Rumah Ibadah Muslim masa Kerajaan Kampar. Masih berdiri kokoh meski sebagian material bangunan diganti. Bentuknya juga sedikit berubah.

Oleh Agus Alfinanda

 

SEBUAH gapura setinggi lima meter berdiri di depan masjid, tepat di tepi jalan. Tiangnya ada delapan. Empat di sisi kiri dan empat di sisi kanan. Lebarnya sekira tiga meter. Tiang tersebut diberi cat biru. Bagian atas beratap seng. Sebelah kiri gapura tersedia tempat parkir kendaraan roda dua.

Jarak antara gapura dengan masjid sekitar dua puluh langkah kaki orang dewasa. Jarak ini dijadikan pekarangan masjid yang dilapisi paving block. Tak ada pohon atau tanaman hias apa pun dalam pekarangan. Tembok setinggi bahu orang dewasa mengelilingi pekarangan dan masjid. Rumput liar memenuhi tiap sudut pekarangan.

Jika berdiri di tengah pekarangan, terlihat atap masjid berbentuk limas berlapis tiga. Ujung atapnya runcing. Tiap sudut cucuran atap terdapat ukiran sayap layang-layang. Bagi masyarakat Melayu setempat, bentuk ini bermakna kebebasan yang tahu batas dan tahu diri.

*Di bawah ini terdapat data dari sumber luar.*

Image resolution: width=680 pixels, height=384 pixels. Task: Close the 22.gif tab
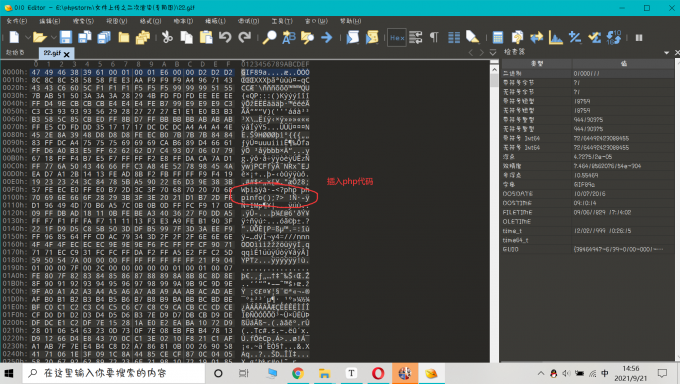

Sebelah kiri pintu masuk jamaah wanita tersedia tempat wudhu berikut toilet. Tepat depan pintu yang sama berdiri satu menara. Tingginya melebihi bangunan masjid. Sebelum memiliki alat pengeras suara, azan dikumandangkan dari atas menara oleh muadzin.

“Terakhir orang azan di atas menara ini tahun 1965,” kenang Darun Nafis, Ghorim Masjid yang sudah berusia 65 tahun.

Untuk masuk ke dalam masjid melalui dua arah. Pintu masuk bagi jamaah laki-laki sebelah utara searah dengan gapura. Sedangkan untuk jamaah perempuan lewat pintu sebelah timur. Kata Darun Nafis, dulu, dekat pintu masuk jamaah perempuan terdapat tangga yang menghubungkan ke menara. “Dari sinilah muadzin naik,” ujarnya sambil menunjukkan bekas lokasi berdirinya tangga.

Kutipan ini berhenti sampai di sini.